価値 ♯58 2008.10.16
わたくし、今年と来年は天中殺にあたるそうで、仕事に邁進して事業拡大をしたり、新しいことにチャレンジするなどしてはあまりよろしくない時期だそうですし、無理にそれをしてもうまくいかないそうです。体を休めることと趣味や学びを深めることをして次に備える時期だとか。
別にそれをそのまま鵜呑みにしているわけではないのですが、他の占いやおみくじやカードをはじめ、オーラソーマのボトルからさえも同じようなメッセージを受け取りますし、何よりも自分でも内なる声というか体の感覚などもそう感じられるのです。ですから、自ら納得してそのように心がけて日々送っている今日この頃です。
という訳でまたまた趣味の話で恐縮です。(笑)
前回書いた裂き編みにしてもそうですが、たとえ趣味であっても、実際の生活に役に立つというか活用できるということが私にとっては大切な価値基準なのです。ですからopen
heartsの店のカラーもコンサルテーションもその価値観を大切にしています。
今回も実用性大(!)ということで、前々から興味を持っていた金繕い細工を、今月から月に一回習い始めました。欠けたり割れたりした器を、漆と金で修復していく技術です。
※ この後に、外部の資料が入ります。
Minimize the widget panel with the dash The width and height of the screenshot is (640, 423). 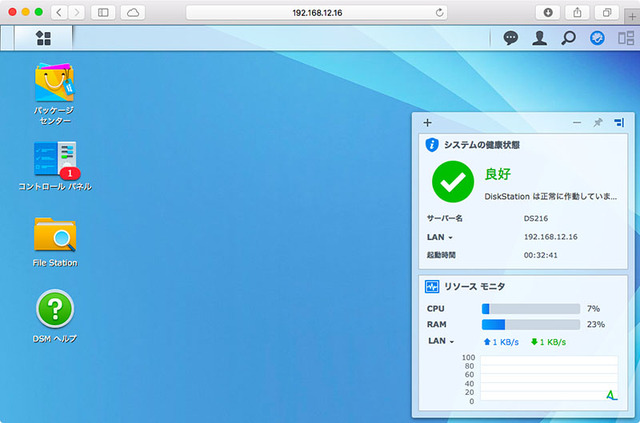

作家の器や、有名ブランドの器もそうですが、値段は安いけれどお気に入りだった器や思い出のある器などなど、欠けて捨ててしまうには心残りな物など誰でもあるでしょう?それを修復してあげて、さらにまた実際にそれを現役で使ってあげられたらこんなに嬉しいことはないと思うのです。
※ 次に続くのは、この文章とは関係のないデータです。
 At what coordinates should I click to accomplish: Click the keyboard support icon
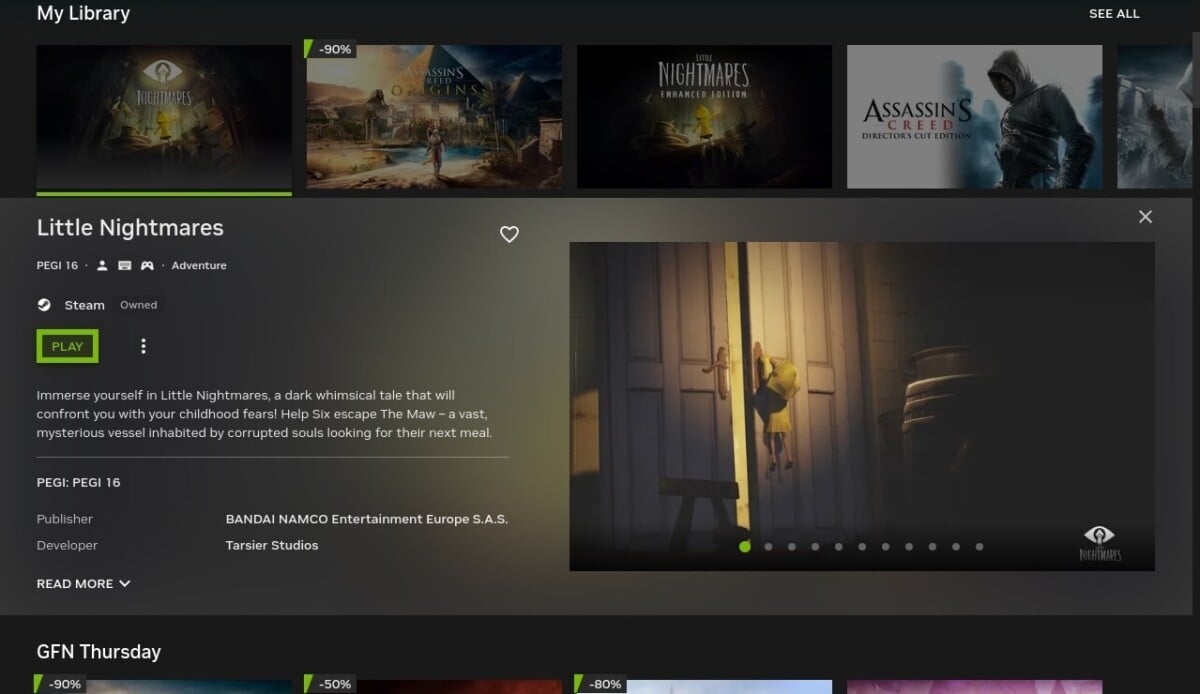[x=125, y=266]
金繕いは、もともと茶道のお道具の修理から始まったそうです。カンタンに言ってしまえば、欠けたところに漆を薄く塗って一週間かけて乾かすのを何度か繰り返した後、金や銀で仕上げていきます。
初回に説明してくださった先生のお話の中に興味深いことがありました。
西洋では、壊れた器は修復したとしても、元々の物より価値は全くさがってしまうそうです。また、修復するとしても、破片が紛失してしまったところなども元々あった原型通りに直し再現させるということが大切で、その直した物をまた実際に使うというより博物館などに展示する目的のものがほとんどだそう。一方日本では、器が欠けるのは人間が使ったためで、器のせいではないという考え。形ある物は日々の生活の中で使用され、壊れて当たり前という前提にありますから、また実際に使えるように器を修復するのです。ですから、欠けたところが元々の器の色や柄と同じでなくでもいいし、丁寧に繕われた器は価値も下がらないそうのなです。
なかなかこの日本人の価値観、美しく且つ実用的でフレキシブル。素敵だと思いませんか?!